Treatment included hydration, erythrocyte and thrombocyte transfusions, correction of acidosis and coagulation imbalances, empirical antibiotics and antimycotics. The patient received rasburicase and chemotherapy with low-dose Ara-C (0.5 mg/kg/day) on the basis of predominantly monocytic differentiation of the leukemic clone. Due to respiratory deterioration and progressive pulmonary hypertension re-intubation was necessary 4 hours later and the patient was referred to an intensive care unit for mechanical ventilation with nitrogen monoxide inhalation. After transient improvement with normalization of blood gas results, WBC dropped to 8 × 109/l and lactate decreased from 12 to 8 mmol/l, and on the 3rd day the neonate became hypotensive. The Ara-C dose was increased to 1.0 mg/kg/day and continued until the 4th day of life. Despite continuous infusion of dobutamine, massive circulatory deterioration with recurrence of pulmonary hypertension and WBC increase to 76 × 109/l occurred. On the 5th day of life, due to therapy resistance, persisting leucocytosis and progressive respiratory and circulatory insufficiency, the hospital ethics committee determined that it was permissible to withdraw oncological treatment. The neonate died a few hours later.
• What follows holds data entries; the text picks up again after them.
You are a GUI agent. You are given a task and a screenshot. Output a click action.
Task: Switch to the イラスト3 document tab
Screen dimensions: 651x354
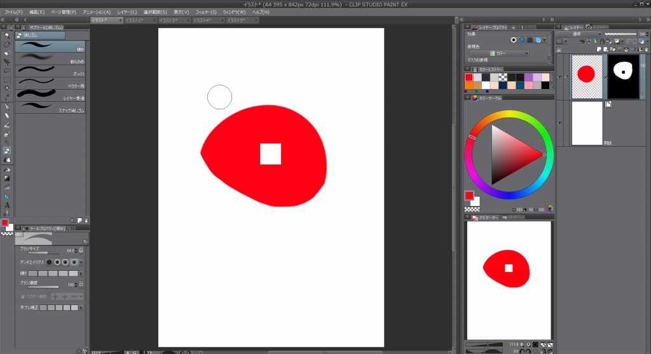tap(168, 20)
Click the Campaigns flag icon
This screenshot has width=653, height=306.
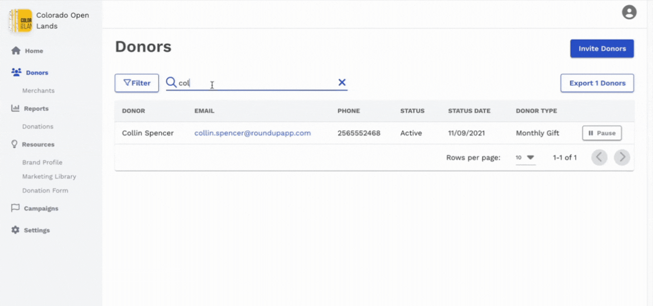[15, 208]
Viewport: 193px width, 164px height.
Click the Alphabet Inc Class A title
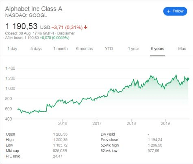click(34, 9)
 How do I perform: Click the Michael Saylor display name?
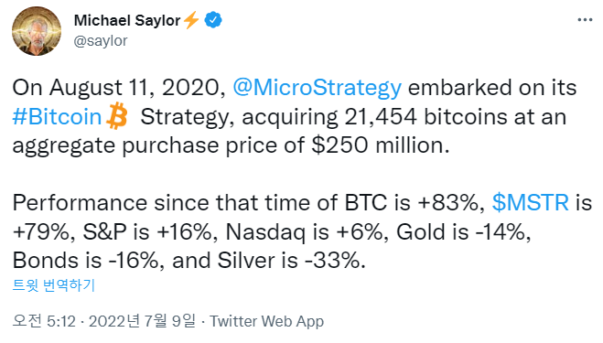coord(127,20)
Clinical presentation of our patient shares all the most common symptoms of CL [9-13]. Rearrangement of the KMT2A gene at chromosome 11q23 as the primary clonal genetic defect in the present case along with immunophenotype with dominant monocytic characteristics expressed by CD11c+/CD15+/CD33+/CD64+ also falls into a set of the most common features of CL [7]. However, co-expression of T-ALL-associated antigen CD3 suggested origin in a stem cell not fully committed to myeloid differentiation [7].
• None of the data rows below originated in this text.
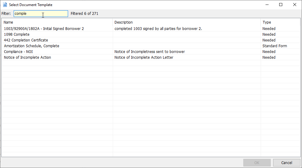Click into the Filter text field
This screenshot has width=302, height=168.
pos(41,14)
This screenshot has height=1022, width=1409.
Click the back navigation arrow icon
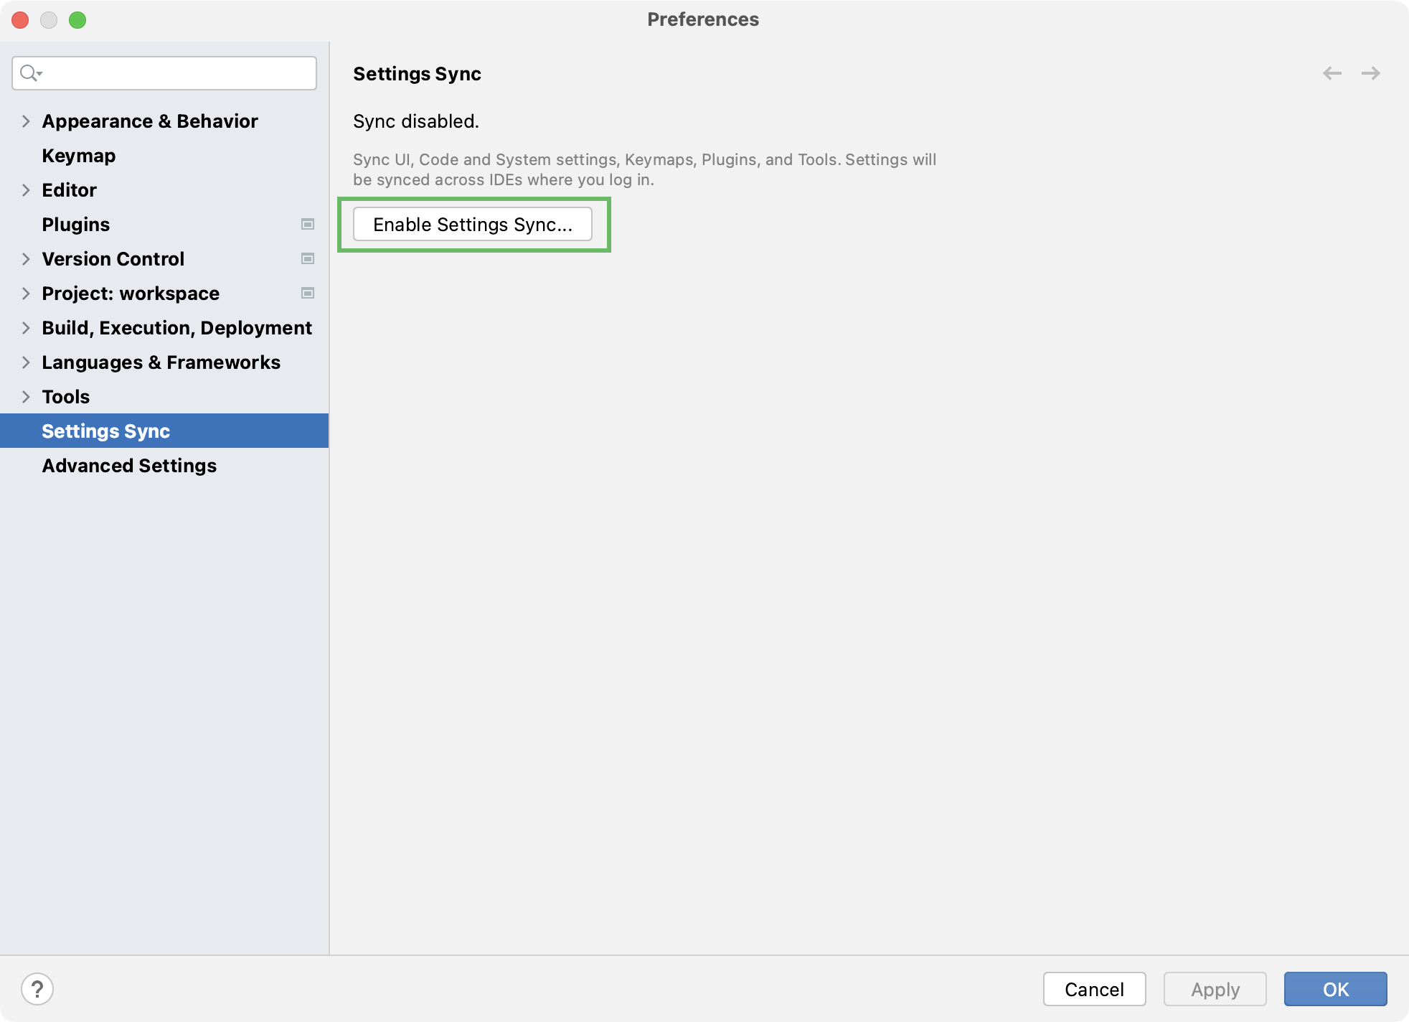click(x=1332, y=73)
Translocation t(10;11)(p12;q23) identified in the patient accounts for approximately 10% of all KMT2A-rearranged AML cases and is the second most common translocation in pediatric KMT2A-rearranged AML [14]. It is mostly associated with subtype FAB M5, rarely reported in other AML subtypes, therapy-related AML, MPAL, and B-cell acute lymphoblastic leukemia (B-ALL). Association of this aberration with T-cell acute lymphoblastic leukemia (T-ALL) is reported extremely rarely [2, 15]. This recurrent rearrangement involves the KMT2A gene (alias MLL) on chromosome 11 band q23 with the MLLT10 (previously called AF10) gene at 10p12 to produce the KMT2A/MLLT10 fusion transcript [2, 16]. Unlike in translocations involving the majority of over 120 known KMT2A partners [17], KMT2A and MLLT10 are in opposite transcriptional directions, which means that complex rearrangements with three or more breaks are often required to yield the functional fusion. Thus, combined cytogenetic, molecular and FISH analyses are necessary for an accurate diagnosis [18-20]. In the studied case the aberration affected not only the 10p12 locus but also a locus on the long arm of chromosome 10, while more precise clarification was unavailable. This translocation should be distinguished from other rare rearrangements known in infant leukemia fusing the KMT2A gene with genes localized in the close vicinity to MLLT10: NEBL or ABI1 [18, 21]. In a study of 756 children with KMT2A-rearranged AML, translocation t(10;11)(p12;q23) was established as an independent predictor of unfavorable prognosis with 5-year event-free survival (EFS) and overall survival (OS) of 32% each and probability of cumulative incidence of relapse of 52% [14]. However, the prognostic significance of this genetic entity may not be fully recognized due to molecular heterogeneity of the translocation and the small number of documented cases, including very sparse data on leukemia of neonates, which are presented in Table 1 [2, 22-24].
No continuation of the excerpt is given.